As for the piece of hardware you’ll find in your grip so often, you really can’t go wrong with the controllers of this new generation. If you, like us, think the Xbox One controller is among the greatest ever released, you won’t be disappointed by the Xbox Series X/S controller, which largely keeps the same form factor, but adds an easier way to capture screenshots and footage with an added button. However, the PlayStation 5 DualSense turns the traditional DualShock design on its head, adding haptic feedback and innovative triggers that can be tuned by developers to behave differently, and feels especially innovative.

While it’s not technically a part of the hardware, the games available on these systems inevitably play a massive role in your console-buying  decision. There’s no denying PlayStation has done an outstanding job cultivating a terrific catalog of established and proven exclusive franchises. With a launch lineup that includes Marvel’s Spider-Man: Miles Morales and Demon’s Souls, and 2021 offering new entries in the God of War and Horizon series, PlayStation shows no signs of slowing down. Xbox promises new releases in franchises like Halo, Hellblade, and Fable in the future, plus games from the bevy of studios it has acquired over the last several years. However, while those developers are full of talent and potential, the future projects are more uncertain than PlayStation’s at this time.

Xbox Series X

One area where Xbox has the definite advantage is the Game Pass subscription model. The Xbox team has spent the last few years investing heavily in this service, putting blockbuster triple-A titles, promising indie games, and all first-party releases on Game Pass. Simply put, Xbox Game Pass is the best value in gaming and is becoming increasingly vital to the Xbox ecosystem. PlayStation 5 has some comparable services like PlayStation Now and the PlayStation Plus Collection, but as of this writing, those focus on games from previous generations, and PlayStation has not demonstrated the commitment Xbox has with Game Pass.

Compatibility was a key point heading into this generation, with nearly all last-gen games working on PlayStation 5 and Xbox Series X/S. However, Xbox took things a step further, making it so all Xbox One-compatible peripherals work on the new systems, bringing forward all our peripherals in addition to the games. PlayStation doesn’t deliver that level of hardware compatibility.

If you’ve embraced digital, both PlayStation and Xbox offer cheaper consoles that forego the disc drive.
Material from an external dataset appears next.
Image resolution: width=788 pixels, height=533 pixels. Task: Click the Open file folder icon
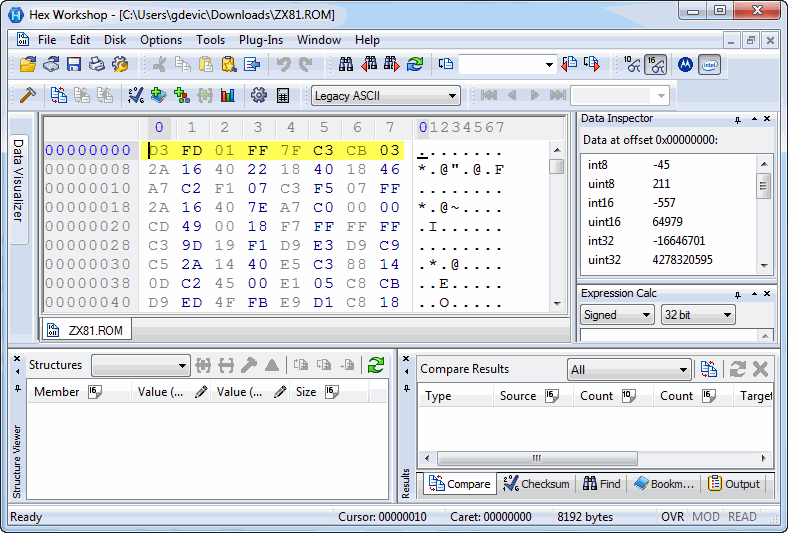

While the PlayStation 5 Digital Edition has all of the same bells and whistles of the standard PS5 (minus the disc drive), the Xbox Series S loses a large amount of the Series X’s processing power, causing it to drop its maximum resolution to 1440p. If you’re not concerned about playing physical media of any kind, these consoles are good options available at a cheaper price.

We can dissect every component of these consoles, but which console wins out could boil down to two factors: what your friends choose and what you’re already invested in. With near-full backwards compatibility, it could be a painful proposition to leave your entire catalog behind to jump to the other side. Similarly, while crossplay between competing platforms is becoming more prevalent in popular multiplayer games, it makes more sense to play on the same platform as your group of friends to ensure you’ll be able to enjoy all of this generation’s games together.

Regardless of which console you choose, we have ample reason to be excited for the future. As we move into the next generation of video games, both PlayStation and Xbox have provided superb starting points. Now that we have the new consoles, all we can do is patiently await the amazing games that will come to define this generation even more than the hardware itself.